[What this exercise asks]
1. Do the following statements agree with the process mining abstract? Answer each with yes or no and quote the deciding words.
(a) The thesis addresses three aspects of process mining.
(b) Process discovery algorithms assume that all possible behaviour is included in the event log.
(c) Simplicity denotes the fraction of the model that is described in the event log.
2. Answer these questions from the process mining abstract:
(a) Where is execution data from business processes often stored?
(b) Which university is the author affiliated with?
(c) What is the aim of process mining?
3. Repeat word for word the passage of the process mining abstract that begins at the words "Organisations store a" and stops after "of process mining.".

[Document section]
##############################

Robust Process Mining with Guarantees

                              Sander J.J. Leemans

             Queensland University of Technology, Brisbane, Australia

   Organisations store a lot of data from their business processes nowadays.
This execution data is often stored in an event log. In many cases, the inner
workings of the process are not known to management, or, for instance, only
vaguely resemble their three-year old PowerPoint design. Gaining insights into
the process as it is executed using only an event log is the aim of process mining.
In this thesis, we address three aspects of process mining: process discovery,
conformance checking and enhancement.


Process Discovery
Once an event log has been obtained, process discovery is an essential next
step in many process mining projects. Process discovery aims to automatically
discover a process model from the event log, such that this model describes
the underlying (unknown) process well. As we do not want to assume that all
possible behaviour is included in the event log, process discovery algorithms
inherently make a trade-off between several quality criteria. For instance, fitness
denotes the fraction of the event log is described in the model, and log precision
denotes the fraction of the model is described in the event log. Simplicity denotes
whether the model needs few and simple constructs to express its behaviour.

##############################

[Dataset content]
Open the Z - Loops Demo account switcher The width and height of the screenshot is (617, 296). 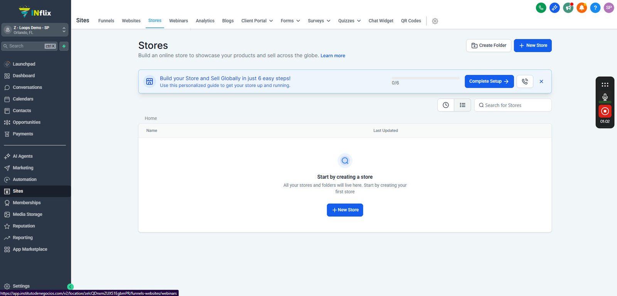click(35, 30)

##############################

[Task results]
1.
(a) Yes: "In this thesis, we address three aspects of process mining: process discovery, conformance checking and enhancement."
(b) No: "As we do not want to assume that all possible behaviour is included in the event log"
(c) No: "log precision denotes the fraction of the model is described in the event log. Simplicity denotes whether the model needs few and simple constructs to express its behaviour."

2.
(a) In an event log.
(b) Queensland University of Technology, Brisbane, Australia.
(c) Gaining insights into the process as it is executed, using only an event log.

3.
Organisations store a lot of data from their business processes nowadays.
This execution data is often stored in an event log. In many cases, the inner
workings of the process are not known to management, or, for instance, only
vaguely resemble their three-year old PowerPoint design. Gaining insights into
the process as it is executed using only an event log is the aim of process mining.